I'm guessing what you had lied about was more serious than his cheating on you - but there's hardly anything more serious than cheating. 

I get the feeling that you're both young and haven't put much thought into your relationship... the two of you need to talk, get your priorities straight. You can't save your marriage by yourself.


----------



## Aforamanda08 (Apr 12, 2011)

Yes we have a 3 month old son. We are young. He's younger then me but it's never really been a problem before. I lied to him about the men in my past. We really want to make it work but we just don't know how.


----------



## Jellybeans (Mar 8, 2011)

What did you lie about?

Lying and cheating in a marriage = both bad.

Can you guys get marriage counselling?


----------



## Aforamanda08 (Apr 12, 2011)

I lied about the men I was with before we got together. We want to go to counseling but with a new baby money is really tight.


----------



## sisters359 (Apr 9, 2009)

Look into resources for free or sliding-scale (based on income) services. Call your country and see if they have something, or perhaps a church you could attend. If either of you is a student, your school might have something, too.

Why is having a "traditional family" important to you? Do you feel more secure? You may need to explore your own emotional and psychological history some to get at the root of any issues you may have, and to deal with those. 

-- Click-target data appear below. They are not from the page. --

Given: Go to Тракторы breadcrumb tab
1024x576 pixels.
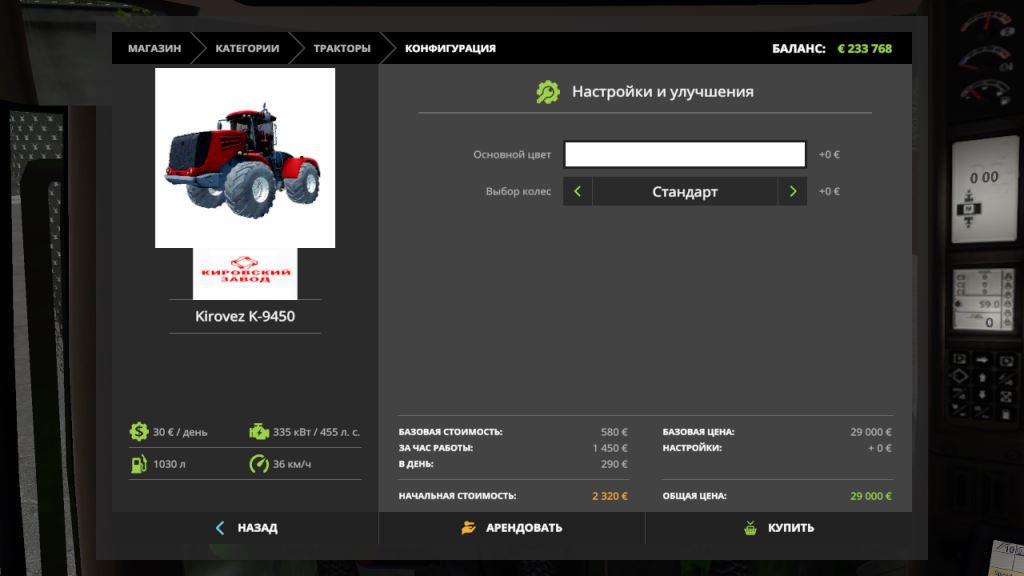Looking at the screenshot, I should click(x=341, y=48).
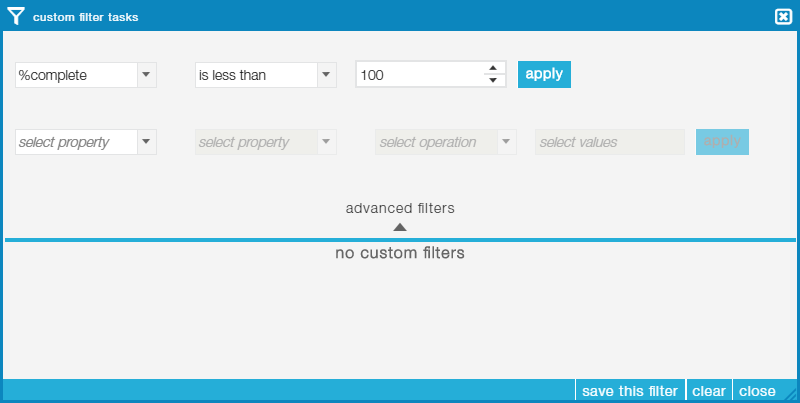Image resolution: width=800 pixels, height=403 pixels.
Task: Click the %complete property text box
Action: (77, 75)
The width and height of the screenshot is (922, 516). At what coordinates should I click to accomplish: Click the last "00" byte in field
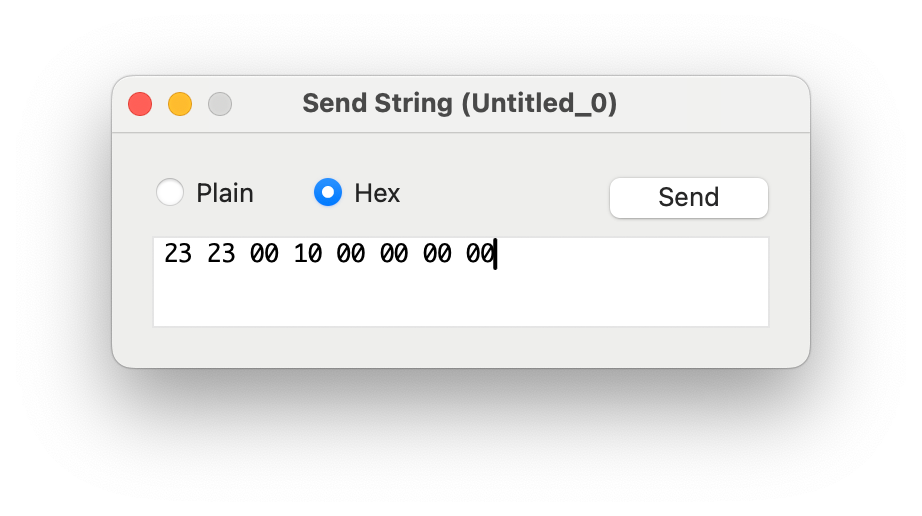pyautogui.click(x=480, y=255)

Your past is your past, and a mature man understands that and does not judge the person you are now by that past. At 19, your h may be too young to understand that every experience you've had adds up to make you "you." If he loves you for who you are--rather than for who he wants you to be, or who he imagined you to be, then he'll work on getting past the past (although the lying destroys trust, so don't do it again--you did it to avoid conflict, it sounds like, so fight that urge and accept conflict as a normal part of life; that doesn't mean "fighting," however.

There are good books at the library and resources online for helping you think about how to improve your marriage. Try marriagebuilders.com and make sure he reads what you read. You will not be happy if he shows little to no effort while you are putting a lot into it. Good luck.


----------